Jawad Ahmed
The net sales of ZIL Limited – the producer of food and personal care products – increased by 50% in the first quarter of calendar year 2022 to Rs751 million from Rs501 million in the same period of last year, according to the latest financials filed with the stock exchange.
Despite healthy growth in top-line, tremendous pressure on margins persisted as skyrocketing prices of raw material continued to reduce margins.

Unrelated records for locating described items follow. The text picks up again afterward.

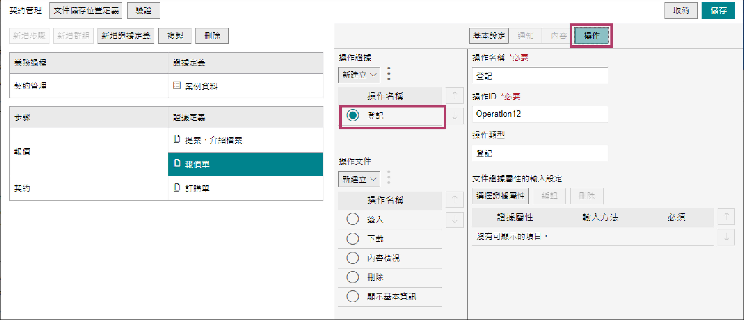
Task: Click the three-dot menu beside 操作證據
Action: click(x=389, y=74)
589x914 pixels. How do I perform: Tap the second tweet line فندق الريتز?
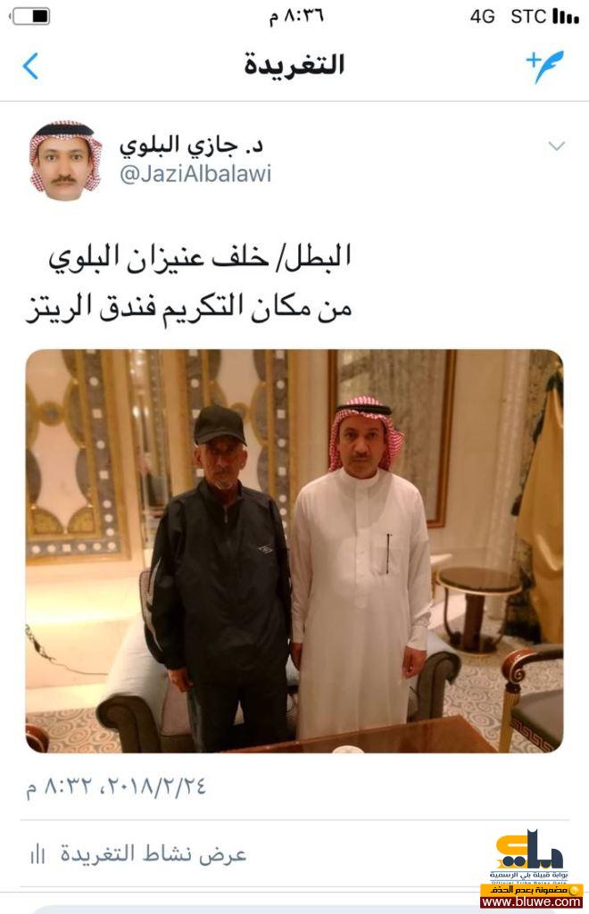click(91, 308)
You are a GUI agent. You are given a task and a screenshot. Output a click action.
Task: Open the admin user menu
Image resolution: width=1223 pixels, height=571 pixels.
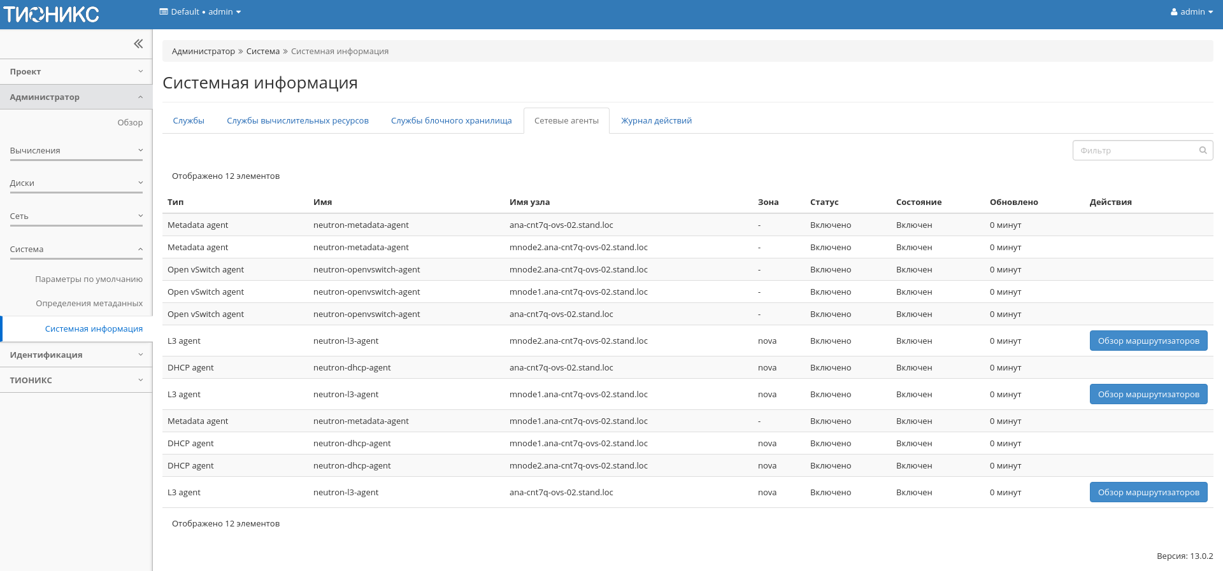click(x=1191, y=12)
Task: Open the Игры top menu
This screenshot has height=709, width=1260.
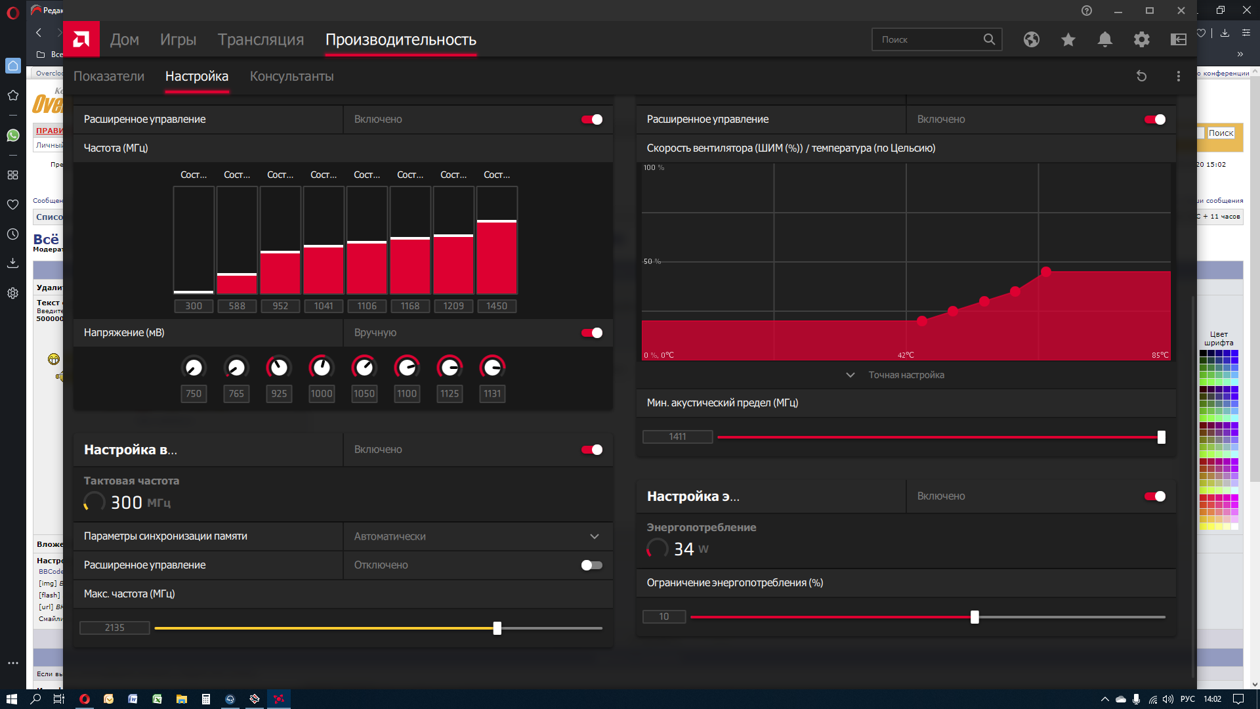Action: [178, 39]
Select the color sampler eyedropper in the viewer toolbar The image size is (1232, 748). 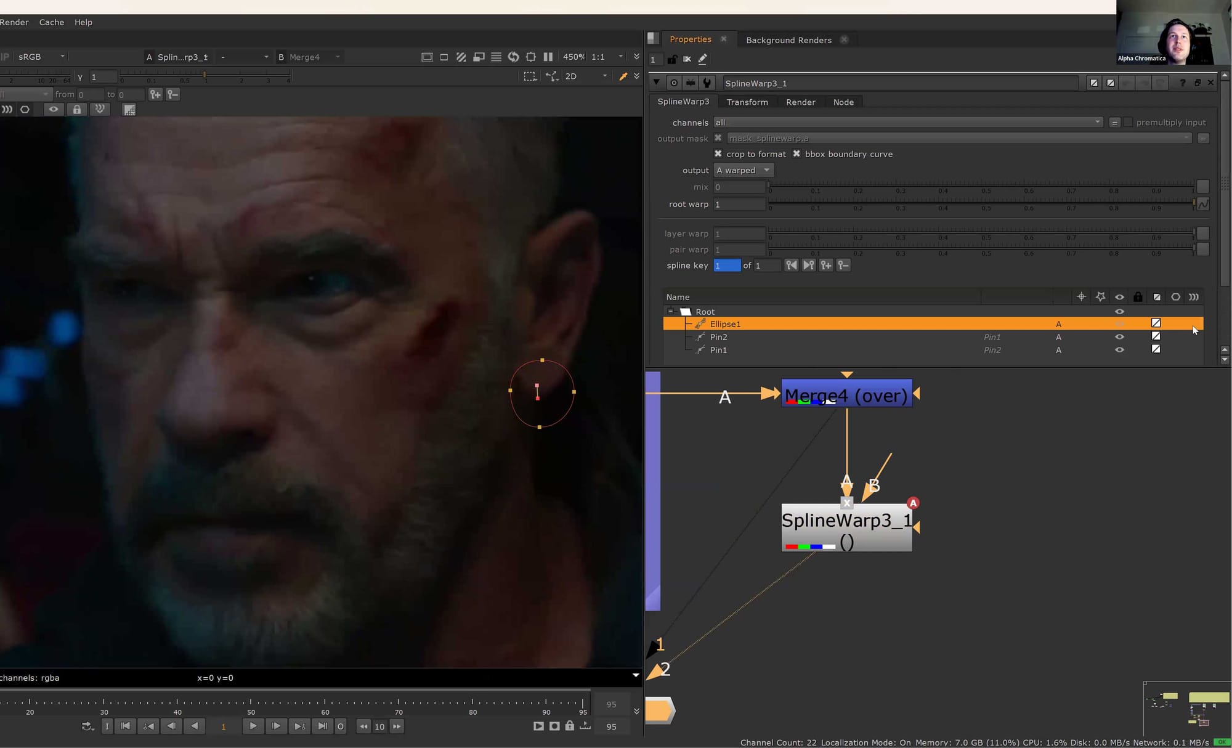[x=624, y=76]
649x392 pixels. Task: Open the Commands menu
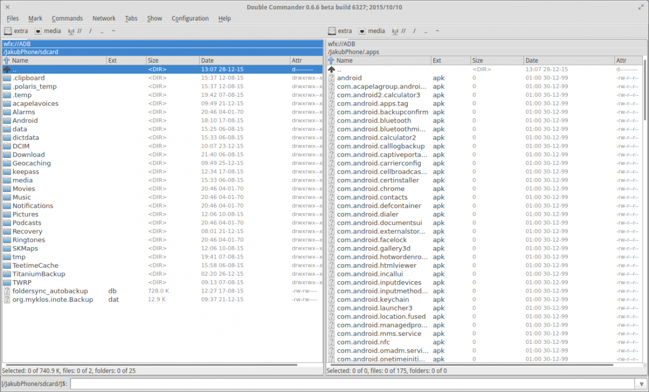pyautogui.click(x=67, y=18)

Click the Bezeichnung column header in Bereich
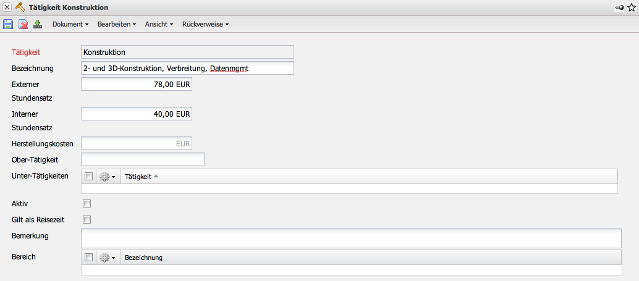[x=143, y=258]
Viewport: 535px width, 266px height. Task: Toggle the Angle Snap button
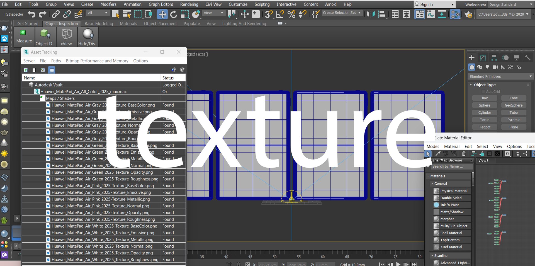(280, 14)
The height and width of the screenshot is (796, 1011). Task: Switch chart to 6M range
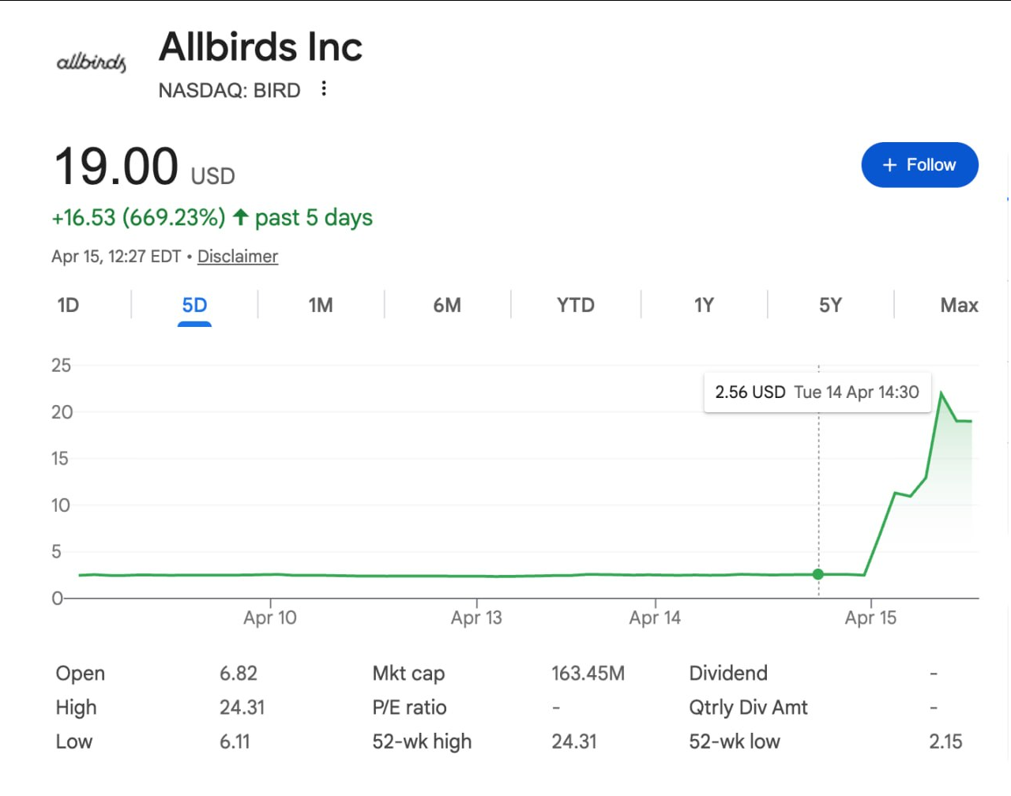(447, 305)
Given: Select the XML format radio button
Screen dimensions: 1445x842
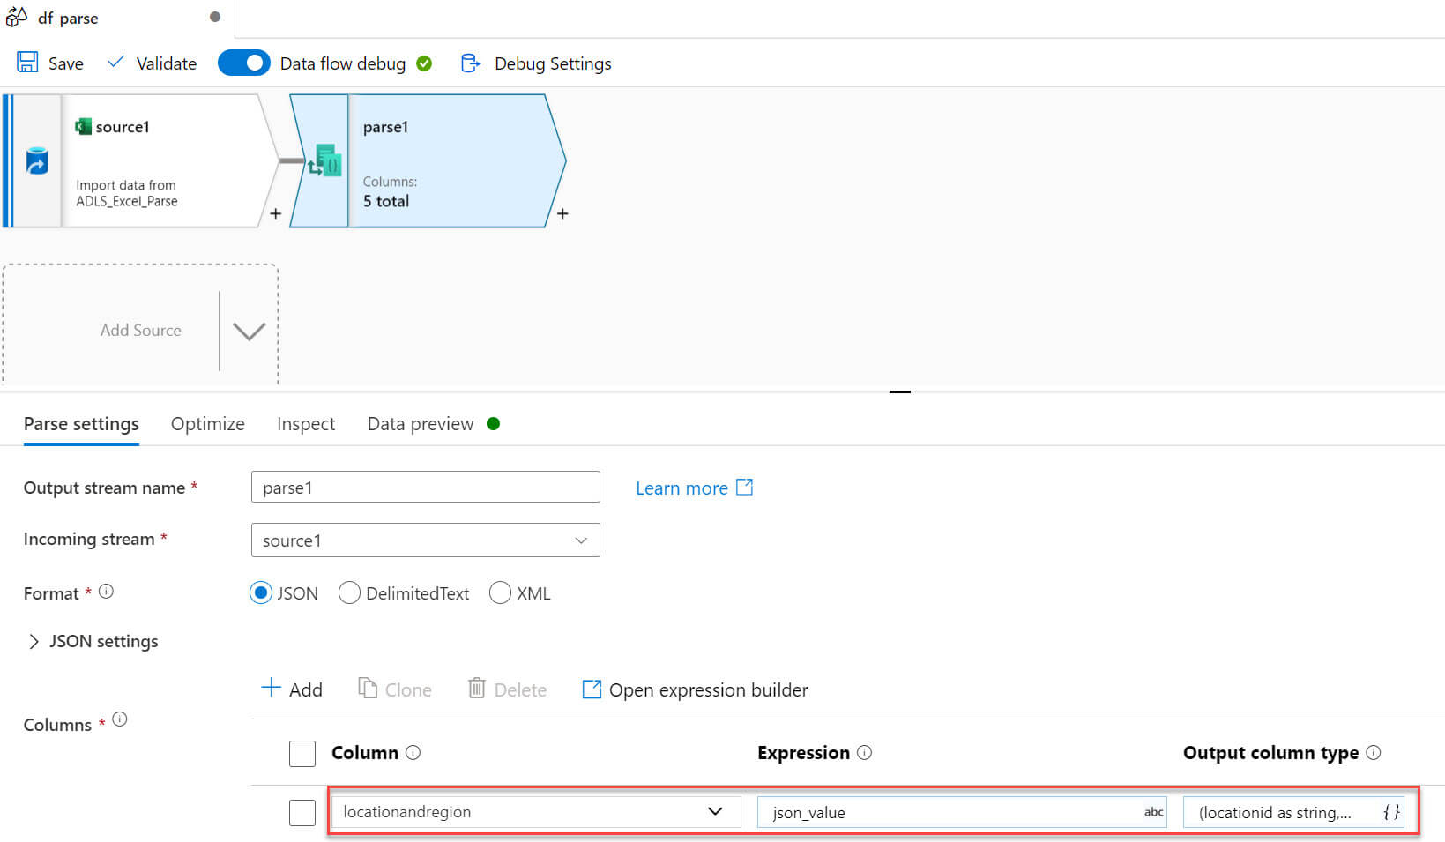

This caused the profit-after-tax to fall 37.7% to Rs38 million from Rs61 million in the same period of last year, reports WealthPK, quoting the company’s financial stats.
Historical Performance
Since the calendar year 2016, the company’s sales revenue has increased, yet its profitability ratios have fluctuated.
In 2018, the company achieved sales of Rs1.89 billion, up 18.5%, from the previous year’s Rs1.6 billion. The increase was mainly caused by an improvement in sales operations and digital marketing.
During the year, gross profit grew by 19% to Rs537 million, and profit-after-tax registered a growth of 64.7% to Rs28 million compared to Rs17 million in 2017.
In 2019, the company’s sales increased by 27.9% to Rs2.42 billion from Rs1.89 billion in 2018, mainly attributable to strong volume growth and selling prices.
The gross profit increased by 33.5% to Rs717 million, and after-tax income increased by 136% to Rs66 million.
In 2020, despite the Covid-19 pandemic and the challenging economic climate, the company was able to maintain its sales revenue and even boosted it by 1% as sales rose to Rs2.44 billion from Rs2.42 billion in 2019.
However, the gross profit declined by 16.3% to Rs600 million, and the net income after payment of taxes fell by 80% to Rs13 million.
In 2021, sales revenue grew by 12% to Rs2.74 billion from Rs2.44 billion in the previous year. Despite the topline growth, the year remained extremely challenging with respect to financial performance.
Due to an unprecedented increase in input costs, gross profit declined to Rs286 million as compared to last year’s Rs600 million.
As the profitability remained under tremendous pressure during the year, the company bore a net loss of Rs292 million compared to a net profit of Rs13 million the year before.